NEW YORK CITY, September 9— A part-time history instructor at the City University of New York (CUNY) offers a description of “back to school” first days. “Where does the anti-racist club meet? I want to join!” Two days in class and students are already showing a great interest in fighting back as well as an openness to communist ideas. Ten students signed up to join our Activist Club, 30 copies of CHALLENGE were distributed and students have been engaging in sharp and lively discussions about the history of the United States and the kind of future we want.
On day one, we reviewed the early history of the U.S. from Columbus to the Civil War. After a brief summary of the events from 1619 (arrival of first Black indentured servants in Jamestown) to 1865, students pointed out that the main aspect of U.S. society was racism, whether the institution of slavery, the genocide of Native Americans, the war with Mexico or the Civil War. A student posed the question: Can we ever stop racism? Students mentioned that racism was taught and learned and that we are not born racist. When asked to answer the question, almost the entire class thought we could not end racism. Would it take a revolution? Almost every hand went up. That was a good time to share CHALLENGE with the class.
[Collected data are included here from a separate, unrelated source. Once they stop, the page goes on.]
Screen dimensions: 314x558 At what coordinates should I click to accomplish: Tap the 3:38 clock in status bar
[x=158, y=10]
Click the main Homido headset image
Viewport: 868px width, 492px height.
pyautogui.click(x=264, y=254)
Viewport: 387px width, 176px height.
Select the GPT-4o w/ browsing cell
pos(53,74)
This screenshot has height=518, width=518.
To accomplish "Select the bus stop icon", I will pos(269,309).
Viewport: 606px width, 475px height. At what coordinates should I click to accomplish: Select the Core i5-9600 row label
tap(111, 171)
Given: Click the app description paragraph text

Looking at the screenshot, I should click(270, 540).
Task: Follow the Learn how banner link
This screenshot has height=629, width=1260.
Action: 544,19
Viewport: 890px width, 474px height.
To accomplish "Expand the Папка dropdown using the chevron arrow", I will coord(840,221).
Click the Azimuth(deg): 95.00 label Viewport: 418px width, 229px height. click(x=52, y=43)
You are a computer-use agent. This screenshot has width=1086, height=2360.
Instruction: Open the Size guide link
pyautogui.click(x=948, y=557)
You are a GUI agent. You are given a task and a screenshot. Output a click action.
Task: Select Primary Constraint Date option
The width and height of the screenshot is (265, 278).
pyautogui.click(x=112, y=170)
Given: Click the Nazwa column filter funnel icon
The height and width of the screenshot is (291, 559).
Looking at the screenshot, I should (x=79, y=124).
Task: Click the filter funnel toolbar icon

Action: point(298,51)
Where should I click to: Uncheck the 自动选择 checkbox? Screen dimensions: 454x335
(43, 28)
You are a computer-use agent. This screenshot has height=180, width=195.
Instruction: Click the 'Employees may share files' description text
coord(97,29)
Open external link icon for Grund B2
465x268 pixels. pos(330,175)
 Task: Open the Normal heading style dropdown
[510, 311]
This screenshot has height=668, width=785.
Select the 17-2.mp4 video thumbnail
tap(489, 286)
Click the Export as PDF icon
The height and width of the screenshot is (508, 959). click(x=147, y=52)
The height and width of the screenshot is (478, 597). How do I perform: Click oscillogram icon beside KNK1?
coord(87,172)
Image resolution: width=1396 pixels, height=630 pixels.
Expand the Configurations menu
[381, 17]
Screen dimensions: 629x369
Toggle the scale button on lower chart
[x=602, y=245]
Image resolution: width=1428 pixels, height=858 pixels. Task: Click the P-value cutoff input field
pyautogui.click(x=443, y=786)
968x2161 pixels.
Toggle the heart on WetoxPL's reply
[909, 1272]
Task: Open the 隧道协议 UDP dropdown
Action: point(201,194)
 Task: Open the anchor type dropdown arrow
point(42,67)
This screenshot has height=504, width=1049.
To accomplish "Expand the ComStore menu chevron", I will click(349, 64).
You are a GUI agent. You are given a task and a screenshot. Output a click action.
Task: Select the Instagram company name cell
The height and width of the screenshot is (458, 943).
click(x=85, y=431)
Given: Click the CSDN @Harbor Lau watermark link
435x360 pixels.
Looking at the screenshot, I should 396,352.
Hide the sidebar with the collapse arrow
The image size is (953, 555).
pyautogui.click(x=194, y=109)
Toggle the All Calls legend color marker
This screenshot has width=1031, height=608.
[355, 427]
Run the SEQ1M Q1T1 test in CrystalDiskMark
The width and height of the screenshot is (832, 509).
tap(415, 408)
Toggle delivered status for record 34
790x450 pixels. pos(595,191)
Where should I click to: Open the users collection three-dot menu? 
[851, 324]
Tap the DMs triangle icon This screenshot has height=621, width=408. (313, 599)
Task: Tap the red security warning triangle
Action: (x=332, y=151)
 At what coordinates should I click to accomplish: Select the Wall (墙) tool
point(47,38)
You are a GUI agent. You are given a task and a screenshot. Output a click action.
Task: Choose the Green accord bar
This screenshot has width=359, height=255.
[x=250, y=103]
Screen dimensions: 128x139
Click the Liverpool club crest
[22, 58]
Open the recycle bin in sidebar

On Day two, we started to examine the Reconstruction era right after the Civil War and look at the great achievements made by Black workers and white workers in trying to build an equal society. We talked about the changes that were fought for and the hardships that were faced. There was a debate about which was more important, voting or owning land. I was able to point out how politicians come to our community, one of the poorest in the U.S., seeking votes but that’s about it. A few students challenged the idea that voting is the way to change society. One student said, “The change must always come from us, not from any politicians.” So that was an opportunity to discuss student organizing, challenging tuition hikes and other issues on campus (e.g., broken elevators, long lines to get ID cards, shortage of classes, and limited healthy food options in the cafeteria).
We are looking forward to this semester on campus, discussing Progressive Labor Party’s (PLP’s) ideas with students and engaging in class struggle. We have a new study group that is discussing the history of our revolutionary communist movement and involving students in supporting the demand for higher wages for part-time teachers and challenging the bosses’ tuition increases.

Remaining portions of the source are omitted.